The Rock explains, “Andy Cheng has a modern approach to designing fights that incorporates everything—strength, speed and agility—that people can relate to. He always wants to make things different which, in turn, makes Andy very unique.”
Adds Misher, “Andy has the eye on how to put action on the screen, without equal. He’s the guy who knows how to do something that people haven’t seen before and puts a fresh spin even if you think you have.”
Cheng, who also serves as a second unit director (with additional second unit direction from E.J. Foerster) worked closely with Peter Berg to inject creative (and sometime humorous) elements into the picture’s plentiful action. Both The Rock and Scott were very focused as they prepared for their physically demanding roles. The resulting transformations are evident in both of their leaner physiques, particularly for The Rock, who shed close to 40 pounds for the role.
The Rock wasn’t the only one the filmmakers were looking at to deliver some of the film’s eye-popping action.
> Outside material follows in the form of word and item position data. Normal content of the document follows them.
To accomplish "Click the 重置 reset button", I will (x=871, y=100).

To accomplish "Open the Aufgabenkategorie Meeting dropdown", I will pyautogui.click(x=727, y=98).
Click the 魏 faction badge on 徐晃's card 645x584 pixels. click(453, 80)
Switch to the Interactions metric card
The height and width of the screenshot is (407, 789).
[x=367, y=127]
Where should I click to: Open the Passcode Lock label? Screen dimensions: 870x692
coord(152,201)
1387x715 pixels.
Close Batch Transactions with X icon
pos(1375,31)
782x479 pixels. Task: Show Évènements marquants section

To their delight, they found in Scott an actor ready, willing and able to delve into the more physical aspects of the role. Scott had recently completed shooting Bulletproof Monk, a film that required five months of aerial wirework training and conditioning, so he too was geared up for what Cheng was envisioning.
“I love being physical,” explains Scott of the film’s action. “I like the action that I get to do. It’s not like I’m The Terminator or Rambo. Travis is the guy who’s not going to give up. He’s not a great fighter but he’s always bouncing back. It works really well with what Rock is doing.”
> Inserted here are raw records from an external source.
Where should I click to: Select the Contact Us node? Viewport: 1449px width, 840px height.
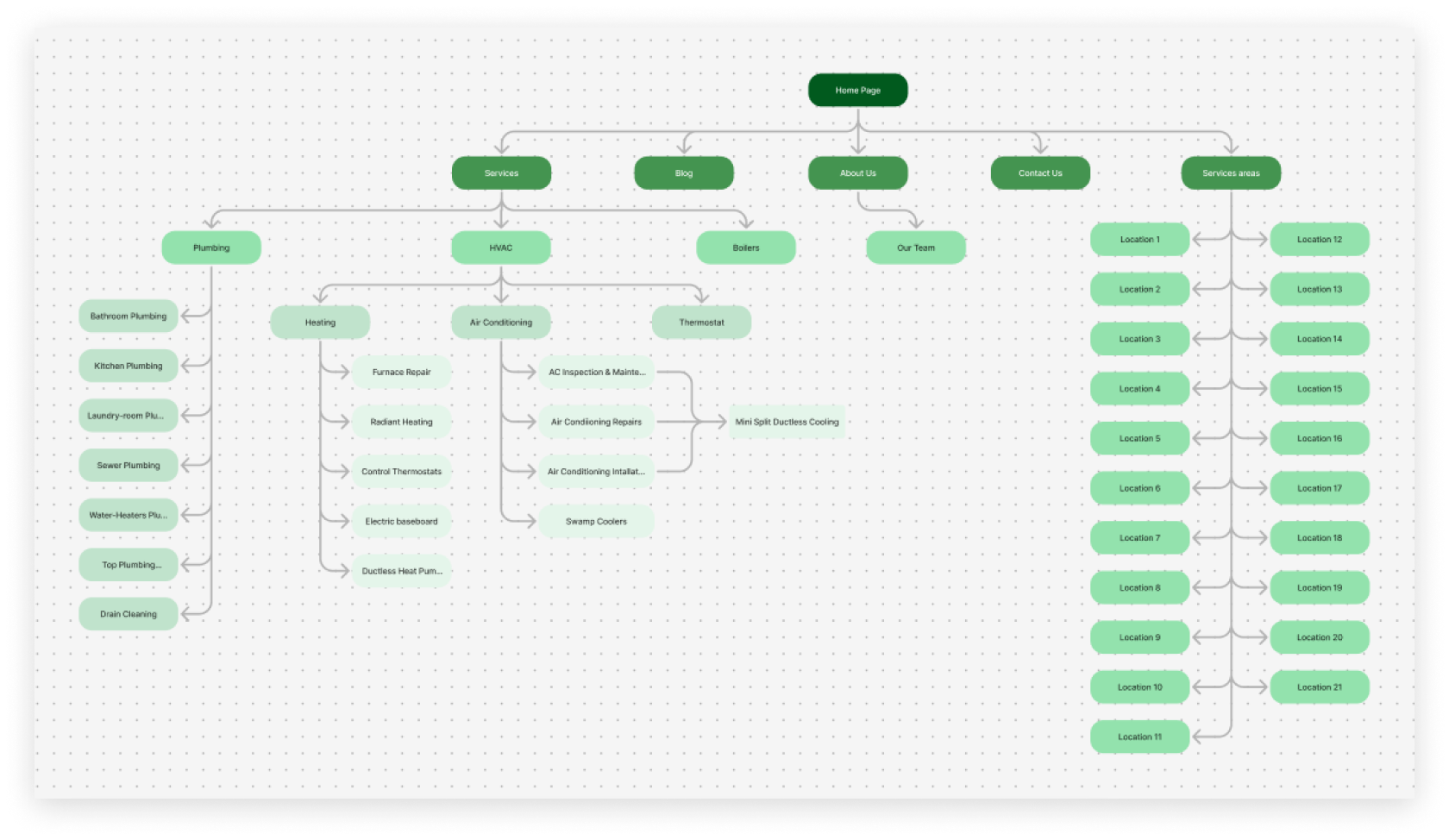pyautogui.click(x=1039, y=173)
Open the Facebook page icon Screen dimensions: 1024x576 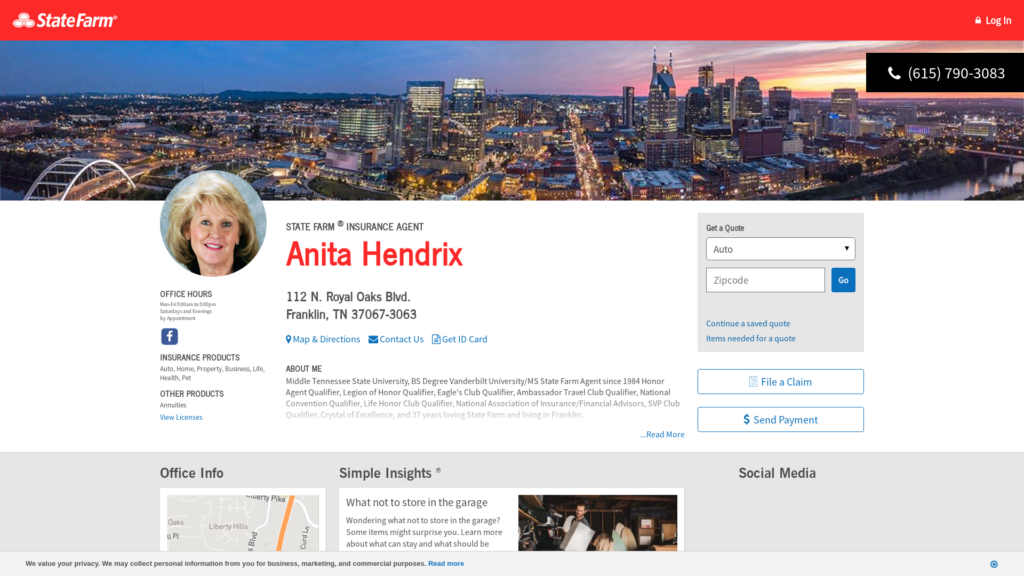point(170,337)
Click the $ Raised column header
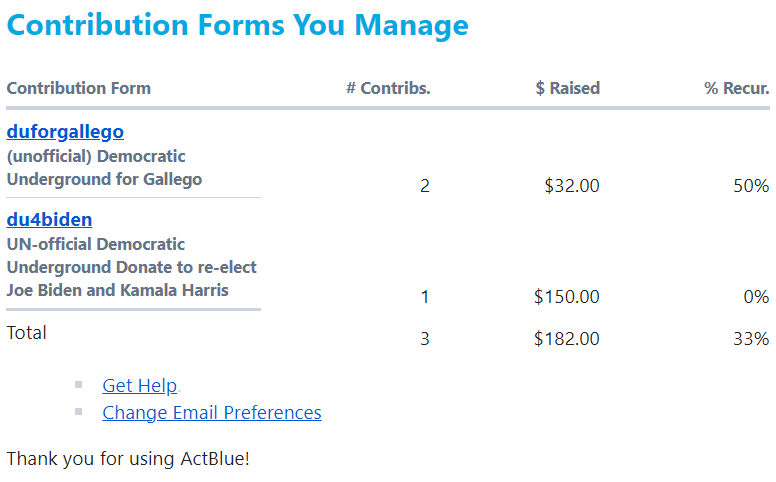 tap(567, 88)
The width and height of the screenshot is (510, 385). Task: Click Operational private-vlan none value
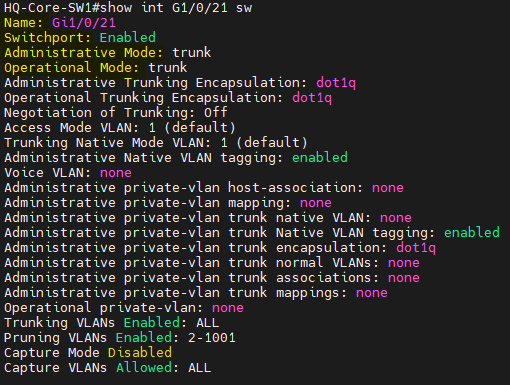pyautogui.click(x=228, y=308)
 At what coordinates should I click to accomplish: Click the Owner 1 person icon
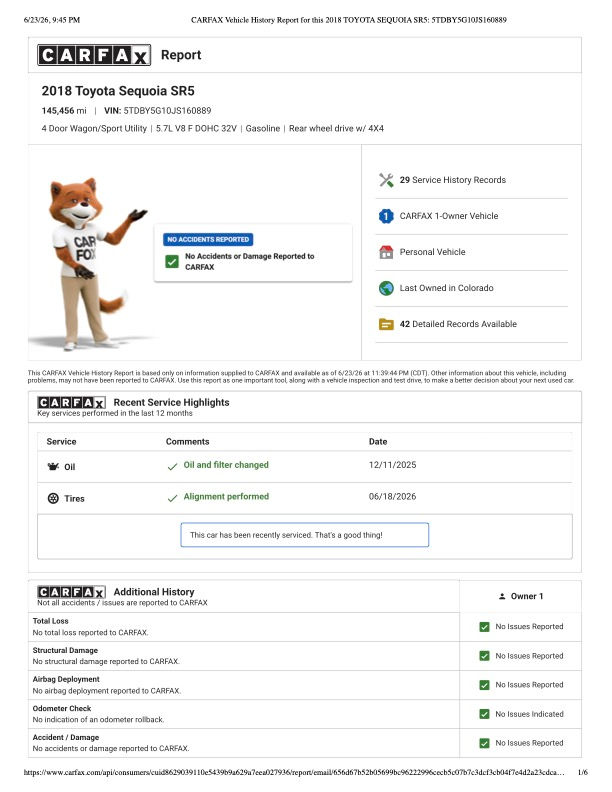click(502, 596)
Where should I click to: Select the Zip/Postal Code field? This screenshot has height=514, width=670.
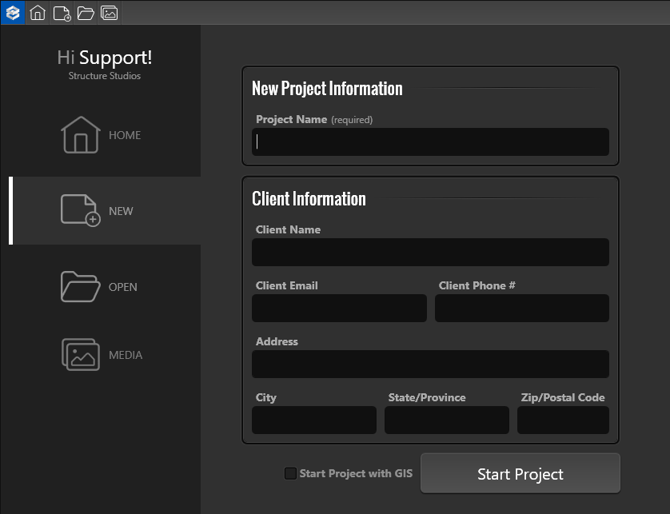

Extensive stunt rehearsals beginning in pre-production prepared The Rock and Scott for what the filmmakers had in store for them. Over the course of filming they both were strung upside-down from a 50-foot tree for a scene that filmed over several days; Scott dove from an exploding bus; and The Rock, strapped into aerial wires, was hurled more than 30 feet through the air.
The final climactic fight sequence, which takes place in and ravages the town of El Dorado, was particularly arduous for the actors. An elaborately choreographed sequence replete with fights, explosions, and hundreds of squibs detonating around the actors had them running, jumping and diving for cover—all quite safely, of course.
The Amazon, USA…
The jungle locale figured prominently into the script and although set in the Brazilian Amazon, the filmmakers thought the lush, vibrant beauty of Hawaii’s own rainforests—complete with towering Banyan trees, spectacular waterfalls and other breathtaking locales—offered a multitude of options for the film’s exotic setting.
“We literally created a tropical rainforest in the desert,” points out Duffield of the maintenance for the site.
With a discerning level of detail, set decorator Gary Fettis accented the town with every sort of embellishment—from markets overflowing with Brazilian candy, posters, magazines, cigarettes and canned food to several rusted-out early model automobiles sitting on cinder blocks. Brazilian background artists filming on the sets were amazed to recognize hometown brands placed throughout the sprawling set.
The Rock, commenting on the detail that went into constructing the village, says, “What’s amazing to me is that you can literally be dropped right in the middle of this set with your eyes closed, only to open them and think you’re in a small South American town. The art department did an incredible job.”